Data for this exercise Block Start

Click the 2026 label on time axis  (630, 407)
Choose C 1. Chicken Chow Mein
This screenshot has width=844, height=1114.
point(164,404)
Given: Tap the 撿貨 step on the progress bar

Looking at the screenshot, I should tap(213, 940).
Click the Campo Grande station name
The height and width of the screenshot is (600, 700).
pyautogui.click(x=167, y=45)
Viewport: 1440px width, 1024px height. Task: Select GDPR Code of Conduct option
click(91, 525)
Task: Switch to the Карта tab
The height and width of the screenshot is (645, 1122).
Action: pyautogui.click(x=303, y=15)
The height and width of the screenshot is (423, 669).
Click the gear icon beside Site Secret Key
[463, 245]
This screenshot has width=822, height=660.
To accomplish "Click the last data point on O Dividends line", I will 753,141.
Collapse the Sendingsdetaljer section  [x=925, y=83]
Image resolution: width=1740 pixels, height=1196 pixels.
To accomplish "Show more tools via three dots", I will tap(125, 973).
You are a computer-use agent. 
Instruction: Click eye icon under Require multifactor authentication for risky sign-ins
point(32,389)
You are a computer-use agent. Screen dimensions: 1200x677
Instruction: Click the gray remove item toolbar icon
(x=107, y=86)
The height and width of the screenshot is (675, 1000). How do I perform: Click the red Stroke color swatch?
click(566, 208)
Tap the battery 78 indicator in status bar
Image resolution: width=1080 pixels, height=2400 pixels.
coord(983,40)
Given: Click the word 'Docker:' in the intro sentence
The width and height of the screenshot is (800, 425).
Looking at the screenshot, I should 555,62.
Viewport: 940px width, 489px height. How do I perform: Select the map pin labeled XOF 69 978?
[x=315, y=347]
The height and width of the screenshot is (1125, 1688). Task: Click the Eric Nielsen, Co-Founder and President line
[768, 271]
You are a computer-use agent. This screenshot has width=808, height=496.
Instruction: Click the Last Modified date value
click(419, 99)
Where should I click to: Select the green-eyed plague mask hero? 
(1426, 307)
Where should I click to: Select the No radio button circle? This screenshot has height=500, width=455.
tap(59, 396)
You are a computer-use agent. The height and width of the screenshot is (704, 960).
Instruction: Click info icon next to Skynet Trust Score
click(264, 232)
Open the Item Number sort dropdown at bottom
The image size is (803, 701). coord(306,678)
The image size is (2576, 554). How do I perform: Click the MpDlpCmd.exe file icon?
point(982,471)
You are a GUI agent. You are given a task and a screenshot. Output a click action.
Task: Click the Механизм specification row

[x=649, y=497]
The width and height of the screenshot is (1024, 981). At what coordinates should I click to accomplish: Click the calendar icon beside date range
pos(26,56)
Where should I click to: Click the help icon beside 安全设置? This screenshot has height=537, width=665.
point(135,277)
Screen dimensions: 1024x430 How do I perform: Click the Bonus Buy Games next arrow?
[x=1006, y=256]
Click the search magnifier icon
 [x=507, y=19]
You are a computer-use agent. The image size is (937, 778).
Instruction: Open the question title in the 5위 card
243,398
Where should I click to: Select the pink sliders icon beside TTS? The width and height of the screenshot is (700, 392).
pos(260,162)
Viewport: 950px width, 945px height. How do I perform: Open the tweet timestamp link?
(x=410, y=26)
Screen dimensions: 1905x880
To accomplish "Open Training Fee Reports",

Data for this exercise Block End

How to complete this task:
Copy out all lines above holding "will".

Answer:
To accomplish "Click the last data point on O Dividends line", I will 753,141.
To accomplish "Show more tools via three dots", I will tap(125, 973).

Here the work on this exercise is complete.